━━━ Data section
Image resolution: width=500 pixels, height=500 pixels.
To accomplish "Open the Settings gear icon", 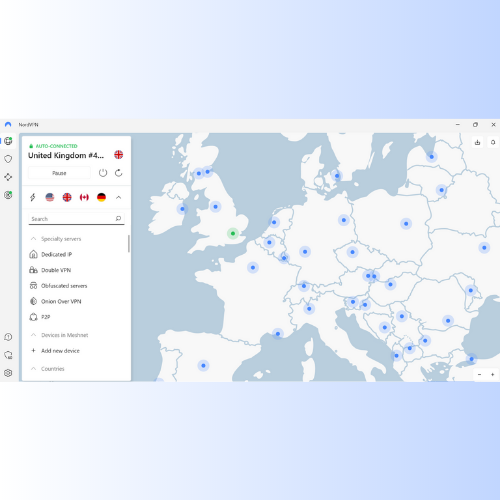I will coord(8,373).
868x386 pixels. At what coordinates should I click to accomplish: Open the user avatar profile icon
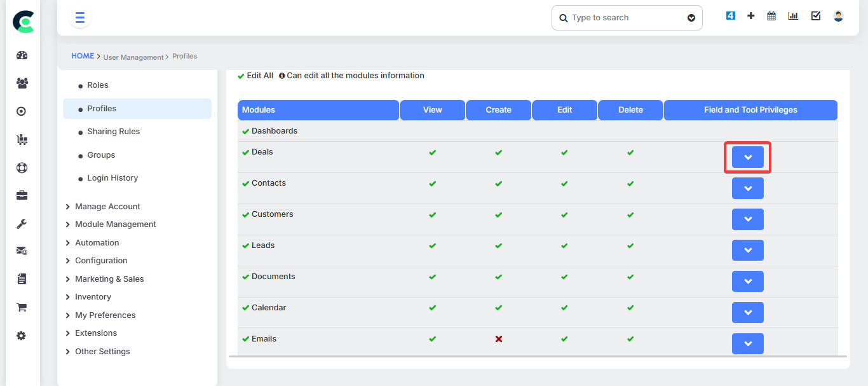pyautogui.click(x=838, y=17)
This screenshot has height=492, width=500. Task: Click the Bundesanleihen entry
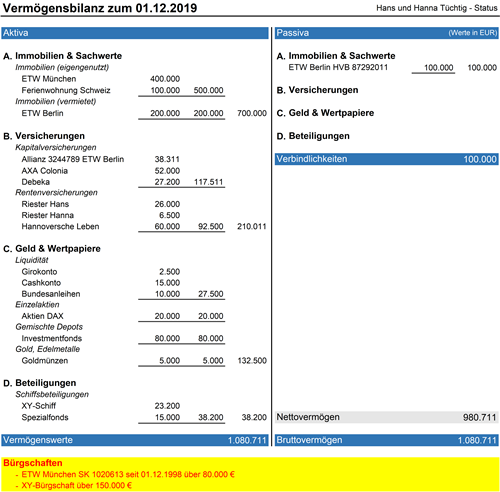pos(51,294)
━━━━━━
━━━ Data section
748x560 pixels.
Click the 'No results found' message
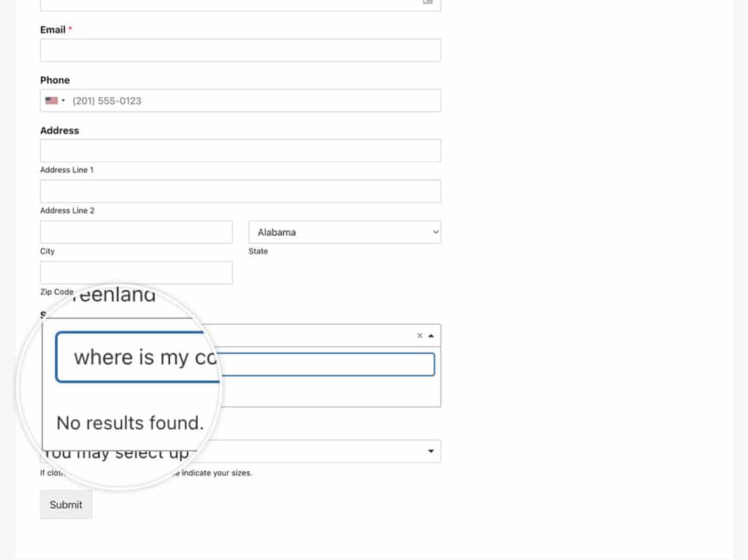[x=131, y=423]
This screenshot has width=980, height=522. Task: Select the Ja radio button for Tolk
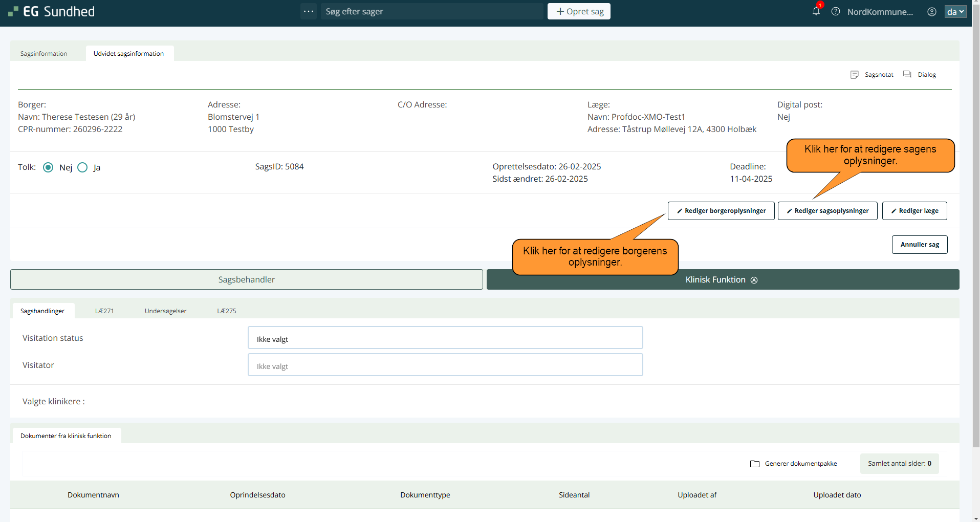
━━━━━━
#### [What needs to be done]
Only one stretch of the listing is wanted: the lines starting at the one with "Click the 'No results found' message" and ending at the one with "This screenshot has width=980, height=522.", copied exactly and free of pictures.

#### [Your response]
Click the 'No results found' message
[x=131, y=423]
This screenshot has width=980, height=522. Task: Select the Ja radio button for Tolk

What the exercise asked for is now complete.